Task to carry out:
Every line from the first one in the listing down to the line with "Given: Collapse the" should be restated word for word.

Materials provided:
☆ ☆ ☆

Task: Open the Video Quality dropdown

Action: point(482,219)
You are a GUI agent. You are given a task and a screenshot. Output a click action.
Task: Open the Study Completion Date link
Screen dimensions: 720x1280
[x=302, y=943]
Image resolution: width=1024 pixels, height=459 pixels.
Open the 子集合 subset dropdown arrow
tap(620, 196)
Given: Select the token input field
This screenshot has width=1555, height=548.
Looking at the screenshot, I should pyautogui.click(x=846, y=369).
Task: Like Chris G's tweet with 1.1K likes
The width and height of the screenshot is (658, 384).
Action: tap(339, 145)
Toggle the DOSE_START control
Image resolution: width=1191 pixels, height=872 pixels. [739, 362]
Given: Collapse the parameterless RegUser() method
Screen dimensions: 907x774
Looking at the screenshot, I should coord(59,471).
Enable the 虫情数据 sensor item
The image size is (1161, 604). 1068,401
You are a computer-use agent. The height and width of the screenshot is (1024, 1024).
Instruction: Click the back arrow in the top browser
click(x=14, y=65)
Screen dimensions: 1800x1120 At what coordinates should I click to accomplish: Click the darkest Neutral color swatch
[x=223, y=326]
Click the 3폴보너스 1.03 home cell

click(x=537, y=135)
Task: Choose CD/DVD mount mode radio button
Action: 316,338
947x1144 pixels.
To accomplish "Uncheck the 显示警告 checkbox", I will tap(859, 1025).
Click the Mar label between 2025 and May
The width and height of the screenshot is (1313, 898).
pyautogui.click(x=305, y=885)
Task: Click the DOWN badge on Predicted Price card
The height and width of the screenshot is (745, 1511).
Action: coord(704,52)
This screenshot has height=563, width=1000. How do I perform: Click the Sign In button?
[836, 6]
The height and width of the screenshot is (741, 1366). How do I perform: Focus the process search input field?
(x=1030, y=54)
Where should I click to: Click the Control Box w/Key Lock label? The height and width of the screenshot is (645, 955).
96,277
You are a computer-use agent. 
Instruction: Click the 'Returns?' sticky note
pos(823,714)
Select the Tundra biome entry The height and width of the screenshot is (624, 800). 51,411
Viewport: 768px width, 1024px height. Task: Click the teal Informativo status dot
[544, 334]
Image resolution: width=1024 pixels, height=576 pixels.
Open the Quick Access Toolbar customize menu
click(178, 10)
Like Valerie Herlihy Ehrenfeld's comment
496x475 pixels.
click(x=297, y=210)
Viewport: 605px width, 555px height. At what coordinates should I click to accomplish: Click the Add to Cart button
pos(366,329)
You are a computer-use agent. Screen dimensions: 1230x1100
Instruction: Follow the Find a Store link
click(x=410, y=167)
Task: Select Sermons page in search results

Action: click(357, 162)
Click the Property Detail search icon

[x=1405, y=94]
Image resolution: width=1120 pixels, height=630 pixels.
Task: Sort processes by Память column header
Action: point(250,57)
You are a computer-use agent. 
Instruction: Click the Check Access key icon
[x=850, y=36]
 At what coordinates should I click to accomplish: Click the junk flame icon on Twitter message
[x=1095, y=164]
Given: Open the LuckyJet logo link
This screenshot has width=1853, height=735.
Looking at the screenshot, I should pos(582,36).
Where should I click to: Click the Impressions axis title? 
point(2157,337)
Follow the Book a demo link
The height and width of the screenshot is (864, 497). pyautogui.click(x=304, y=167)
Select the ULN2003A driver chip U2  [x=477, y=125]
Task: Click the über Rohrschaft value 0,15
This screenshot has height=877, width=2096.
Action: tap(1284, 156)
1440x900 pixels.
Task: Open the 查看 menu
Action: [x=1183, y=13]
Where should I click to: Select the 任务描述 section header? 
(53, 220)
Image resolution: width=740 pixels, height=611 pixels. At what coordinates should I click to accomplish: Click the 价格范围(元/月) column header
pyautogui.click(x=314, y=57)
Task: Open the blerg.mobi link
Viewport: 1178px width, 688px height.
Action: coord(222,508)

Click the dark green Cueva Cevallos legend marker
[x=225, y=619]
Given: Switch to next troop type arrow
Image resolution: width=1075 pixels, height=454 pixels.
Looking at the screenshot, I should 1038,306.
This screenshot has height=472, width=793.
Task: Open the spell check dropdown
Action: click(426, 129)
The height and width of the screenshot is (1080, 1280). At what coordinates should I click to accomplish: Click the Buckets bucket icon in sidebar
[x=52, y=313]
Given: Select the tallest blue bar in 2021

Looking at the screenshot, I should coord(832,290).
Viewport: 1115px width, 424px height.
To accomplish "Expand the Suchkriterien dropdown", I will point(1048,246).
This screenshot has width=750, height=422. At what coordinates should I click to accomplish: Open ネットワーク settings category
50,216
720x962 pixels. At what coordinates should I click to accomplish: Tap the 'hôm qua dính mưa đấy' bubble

☆ ☆ ☆

Exercise response:
Task: Open the Video Quality dropdown

Action: point(482,219)
You are a GUI agent. You are given a task and a screenshot. Output a click action.
Task: Open the Study Completion Date link
Screen dimensions: 720x1280
[x=302, y=943]
Image resolution: width=1024 pixels, height=459 pixels.
Open the 子集合 subset dropdown arrow
tap(620, 196)
Given: Select the token input field
This screenshot has width=1555, height=548.
Looking at the screenshot, I should pyautogui.click(x=846, y=369).
Task: Like Chris G's tweet with 1.1K likes
The width and height of the screenshot is (658, 384).
Action: tap(339, 145)
Toggle the DOSE_START control
Image resolution: width=1191 pixels, height=872 pixels. [739, 362]
Given: Collapse the parameterless RegUser() method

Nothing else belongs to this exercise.